• _Task directions_: Lay out the rows below as a numbered list, one line per item, omitting blank lines and leaving out the pictures.

• _Records for the exercise_:
_ _ _ _ _
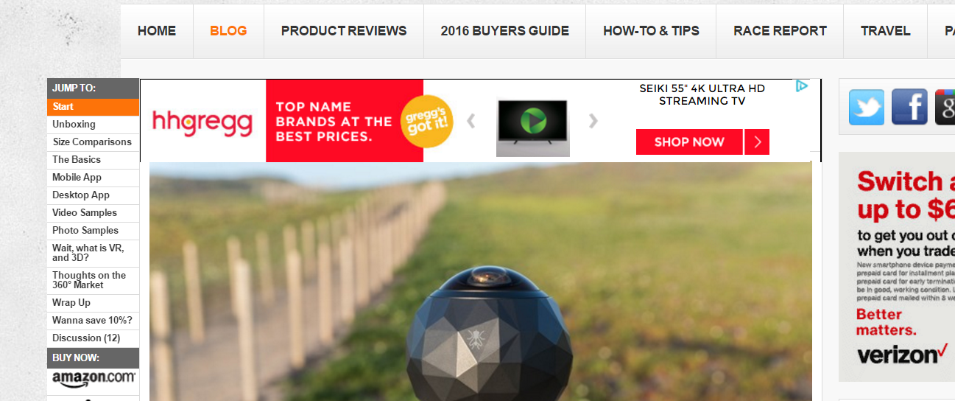This screenshot has width=955, height=401.
Task: Click the Shop Now button
Action: 689,142
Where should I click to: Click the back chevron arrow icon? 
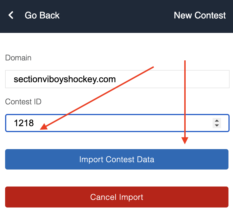pos(11,15)
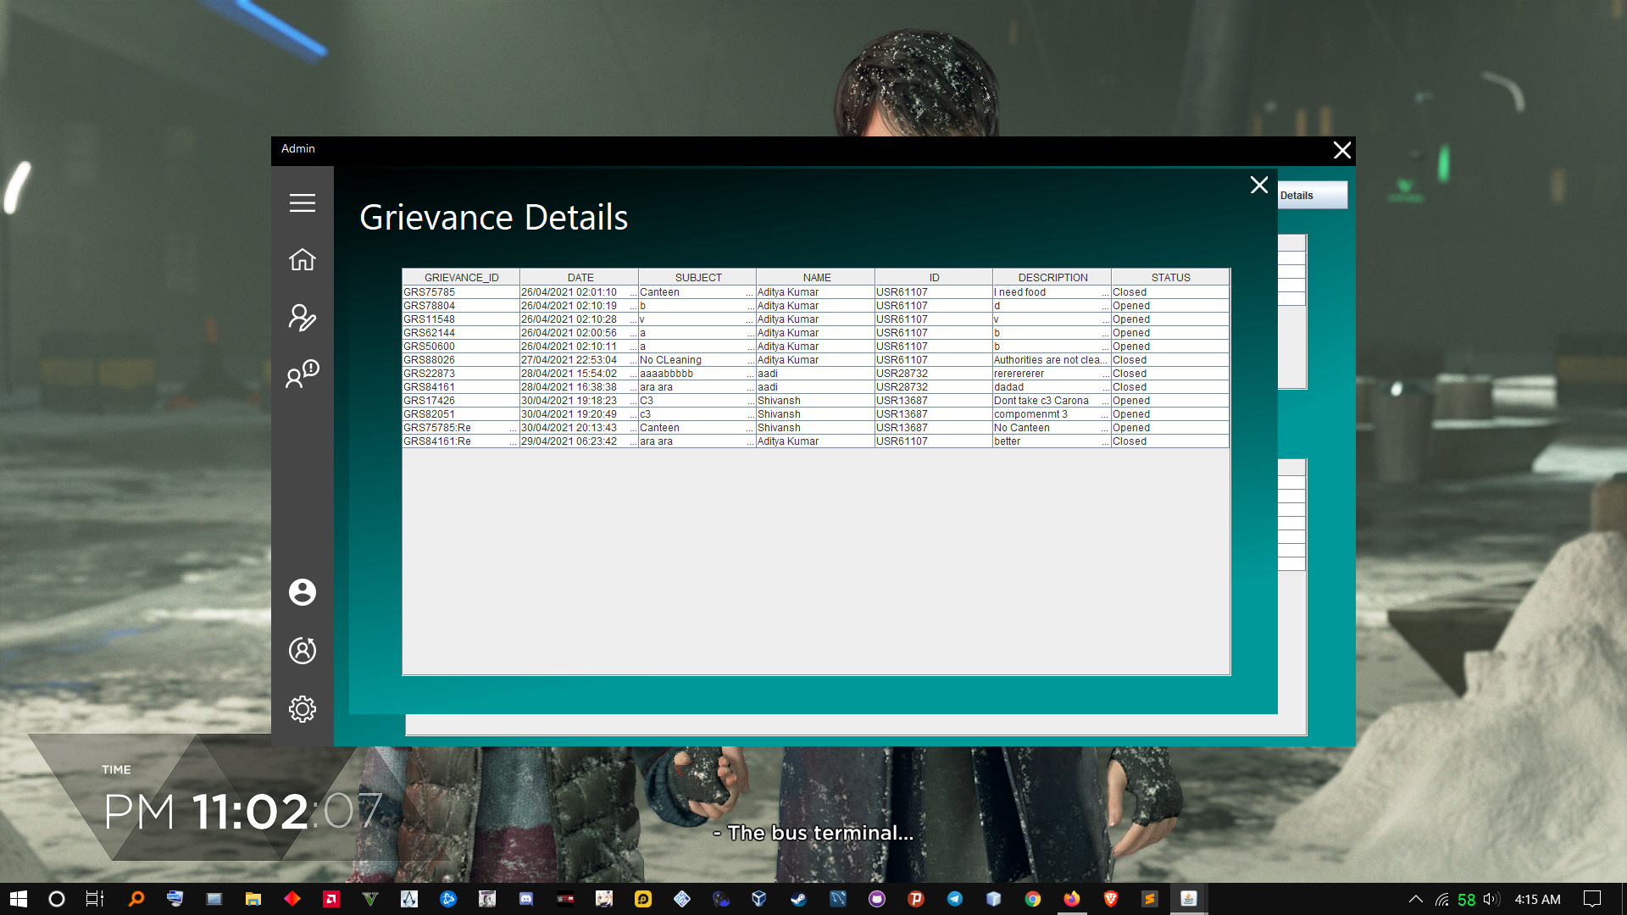Open the hamburger menu icon
This screenshot has height=915, width=1627.
pyautogui.click(x=302, y=203)
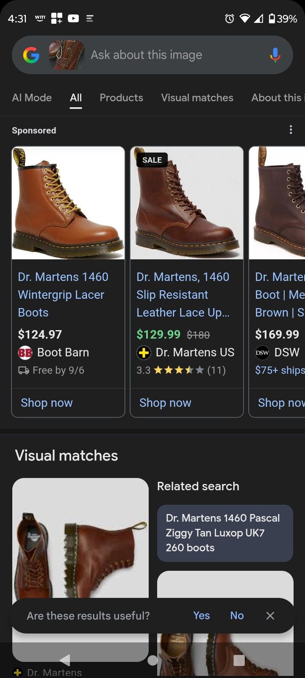Tap Shop now under Dr. Martens US listing
Screen dimensions: 305x678
point(165,403)
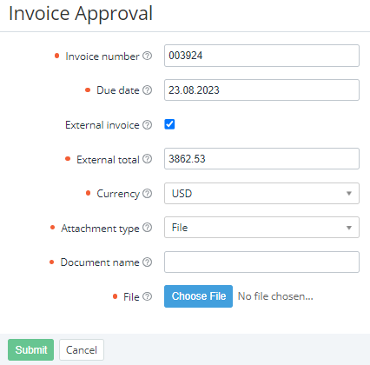The height and width of the screenshot is (365, 370).
Task: Submit the invoice approval form
Action: (31, 349)
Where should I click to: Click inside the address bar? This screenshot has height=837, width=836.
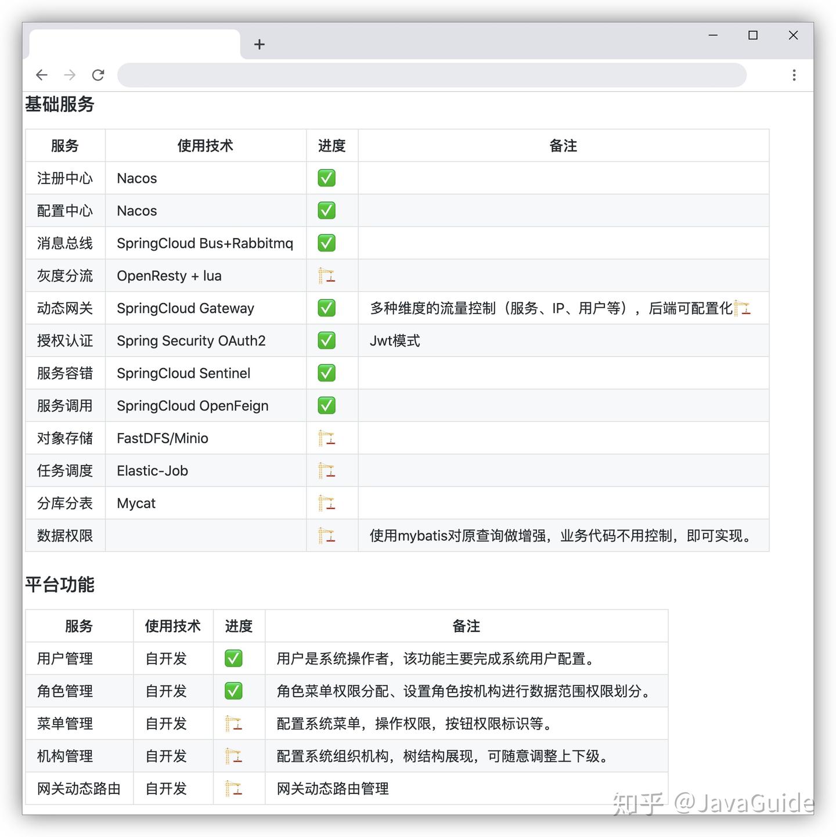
_ _ _ _ _
• _Response to the exercise_:
1. This screenshot has width=955, height=401.
2. Task: Click the Shop Now button
3. Action: 689,142
4. Where should I click to: Click the back chevron arrow icon? 
5. pos(11,15)
6. Open the hamburger menu icon
7. This screenshot has height=915, width=1627.
8. pyautogui.click(x=302, y=203)
9. Tap Shop now under Dr. Martens US listing
10. Screen dimensions: 305x678
11. point(165,403)
12. The height and width of the screenshot is (365, 370).
13. Task: Submit the invoice approval form
14. Action: (31, 349)
15. Where should I click to: Click inside the address bar? This screenshot has height=837, width=836.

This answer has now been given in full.